- **THE REQUEST**: Write out every line of the records below exactly as each one appears.

- **DATA FOR PROCESSING**:
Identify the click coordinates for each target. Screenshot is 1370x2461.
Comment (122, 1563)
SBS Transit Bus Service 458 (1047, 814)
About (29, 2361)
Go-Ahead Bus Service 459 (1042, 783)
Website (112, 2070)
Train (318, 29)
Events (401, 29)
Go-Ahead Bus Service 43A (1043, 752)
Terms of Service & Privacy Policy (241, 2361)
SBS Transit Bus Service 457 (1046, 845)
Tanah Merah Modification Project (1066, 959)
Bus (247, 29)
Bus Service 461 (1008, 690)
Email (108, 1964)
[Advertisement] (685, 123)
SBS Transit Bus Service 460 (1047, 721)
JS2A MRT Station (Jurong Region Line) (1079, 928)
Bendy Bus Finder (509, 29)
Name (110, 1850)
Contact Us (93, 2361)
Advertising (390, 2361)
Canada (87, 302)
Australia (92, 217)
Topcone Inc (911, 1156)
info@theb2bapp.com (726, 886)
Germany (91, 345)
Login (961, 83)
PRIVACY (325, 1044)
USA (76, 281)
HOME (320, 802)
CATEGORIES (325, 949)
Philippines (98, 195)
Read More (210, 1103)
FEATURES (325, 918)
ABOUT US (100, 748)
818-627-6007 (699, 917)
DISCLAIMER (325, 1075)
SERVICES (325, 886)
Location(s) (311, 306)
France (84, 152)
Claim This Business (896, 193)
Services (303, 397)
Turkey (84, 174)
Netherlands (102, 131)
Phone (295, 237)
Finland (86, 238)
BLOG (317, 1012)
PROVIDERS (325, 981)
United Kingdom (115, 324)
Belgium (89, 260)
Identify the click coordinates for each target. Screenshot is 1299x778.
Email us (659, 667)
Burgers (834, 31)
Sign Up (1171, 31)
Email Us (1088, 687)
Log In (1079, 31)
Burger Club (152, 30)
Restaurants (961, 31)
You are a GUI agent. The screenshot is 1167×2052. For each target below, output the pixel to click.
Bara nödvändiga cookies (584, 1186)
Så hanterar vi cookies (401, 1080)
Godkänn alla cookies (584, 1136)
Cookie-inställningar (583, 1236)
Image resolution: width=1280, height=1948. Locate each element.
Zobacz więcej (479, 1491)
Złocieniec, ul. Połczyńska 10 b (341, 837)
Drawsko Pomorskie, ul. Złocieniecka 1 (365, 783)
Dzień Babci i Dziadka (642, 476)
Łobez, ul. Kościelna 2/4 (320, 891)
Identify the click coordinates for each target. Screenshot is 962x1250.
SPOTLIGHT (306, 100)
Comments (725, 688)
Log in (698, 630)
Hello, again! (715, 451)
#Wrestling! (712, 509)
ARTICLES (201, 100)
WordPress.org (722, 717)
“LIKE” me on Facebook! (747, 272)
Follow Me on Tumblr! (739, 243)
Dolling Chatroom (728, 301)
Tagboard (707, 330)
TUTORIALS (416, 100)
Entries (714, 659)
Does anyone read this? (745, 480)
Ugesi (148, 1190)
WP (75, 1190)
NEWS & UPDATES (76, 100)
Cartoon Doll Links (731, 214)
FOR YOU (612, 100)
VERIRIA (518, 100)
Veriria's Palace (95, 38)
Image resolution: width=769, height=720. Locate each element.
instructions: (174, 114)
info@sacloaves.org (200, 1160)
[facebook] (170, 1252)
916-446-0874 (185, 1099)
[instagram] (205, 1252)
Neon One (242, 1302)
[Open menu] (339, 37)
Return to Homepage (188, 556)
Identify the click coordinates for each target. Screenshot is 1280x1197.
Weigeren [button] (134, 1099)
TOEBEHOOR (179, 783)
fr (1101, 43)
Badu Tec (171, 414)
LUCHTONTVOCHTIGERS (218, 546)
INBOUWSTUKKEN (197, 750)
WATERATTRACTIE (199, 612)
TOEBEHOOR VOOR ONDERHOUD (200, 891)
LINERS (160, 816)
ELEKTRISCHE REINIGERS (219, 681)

- **REPLY TO THE EXERCISE**:
Identify the click coordinates for each target. Screenshot is 1370x2461.
Comment (122, 1563)
SBS Transit Bus Service 458 (1047, 814)
About (29, 2361)
Go-Ahead Bus Service 459 (1042, 783)
Website (112, 2070)
Train (318, 29)
Events (401, 29)
Go-Ahead Bus Service 43A (1043, 752)
Terms of Service & Privacy Policy (241, 2361)
SBS Transit Bus Service 457 (1046, 845)
Tanah Merah Modification Project (1066, 959)
Bus (247, 29)
Bus Service 461 (1008, 690)
Email (108, 1964)
[Advertisement] (685, 123)
SBS Transit Bus Service 460 (1047, 721)
JS2A MRT Station (Jurong Region Line) (1079, 928)
Bendy Bus Finder (509, 29)
Name (110, 1850)
Contact Us (93, 2361)
Advertising (390, 2361)
Canada (87, 302)
Australia (92, 217)
Topcone Inc (911, 1156)
info@theb2bapp.com (726, 886)
Germany (91, 345)
Login (961, 83)
PRIVACY (325, 1044)
USA (76, 281)
HOME (320, 802)
CATEGORIES (325, 949)
Philippines (98, 195)
Read More (210, 1103)
FEATURES (325, 918)
ABOUT US (100, 748)
818-627-6007 (699, 917)
DISCLAIMER (325, 1075)
SERVICES (325, 886)
Location(s) (311, 306)
France (84, 152)
Claim This Business (896, 193)
Services (303, 397)
Turkey (84, 174)
Netherlands (102, 131)
Phone (295, 237)
Finland (86, 238)
BLOG (317, 1012)
PROVIDERS (325, 981)
United Kingdom (115, 324)
Belgium (89, 260)
Identify the click coordinates for each target. Screenshot is 1299x778.
Email us (659, 667)
Burgers (834, 31)
Sign Up (1171, 31)
Email Us (1088, 687)
Log In (1079, 31)
Burger Club (152, 30)
Restaurants (961, 31)
You are a GUI agent. The screenshot is 1167×2052. For each target below, output the pixel to click.
Bara nödvändiga cookies (584, 1186)
Så hanterar vi cookies (401, 1080)
Godkänn alla cookies (584, 1136)
Cookie-inställningar (583, 1236)
Image resolution: width=1280, height=1948. Locate each element.
Zobacz więcej (479, 1491)
Złocieniec, ul. Połczyńska 10 b (341, 837)
Drawsko Pomorskie, ul. Złocieniecka 1 (365, 783)
Dzień Babci i Dziadka (642, 476)
Łobez, ul. Kościelna 2/4 (320, 891)
Identify the click coordinates for each target. Screenshot is 962x1250.
SPOTLIGHT (306, 100)
Comments (725, 688)
Log in (698, 630)
Hello, again! (715, 451)
#Wrestling! (712, 509)
ARTICLES (201, 100)
WordPress.org (722, 717)
“LIKE” me on Facebook! (747, 272)
Follow Me on Tumblr! (739, 243)
Dolling Chatroom (728, 301)
Tagboard (707, 330)
TUTORIALS (416, 100)
Entries (714, 659)
Does anyone read this? (745, 480)
Ugesi (148, 1190)
WP (75, 1190)
NEWS & UPDATES (76, 100)
Cartoon Doll Links (731, 214)
FOR YOU (612, 100)
VERIRIA (518, 100)
Veriria's Palace (95, 38)
Image resolution: width=769, height=720. Locate each element.
instructions: (174, 114)
info@sacloaves.org (200, 1160)
[facebook] (170, 1252)
916-446-0874 (185, 1099)
[instagram] (205, 1252)
Neon One (242, 1302)
[Open menu] (339, 37)
Return to Homepage (188, 556)
Identify the click coordinates for each target. Screenshot is 1280x1197.
Weigeren [button] (134, 1099)
TOEBEHOOR (179, 783)
fr (1101, 43)
Badu Tec (171, 414)
LUCHTONTVOCHTIGERS (218, 546)
INBOUWSTUKKEN (197, 750)
WATERATTRACTIE (199, 612)
TOEBEHOOR VOOR ONDERHOUD (200, 891)
LINERS (160, 816)
ELEKTRISCHE REINIGERS (219, 681)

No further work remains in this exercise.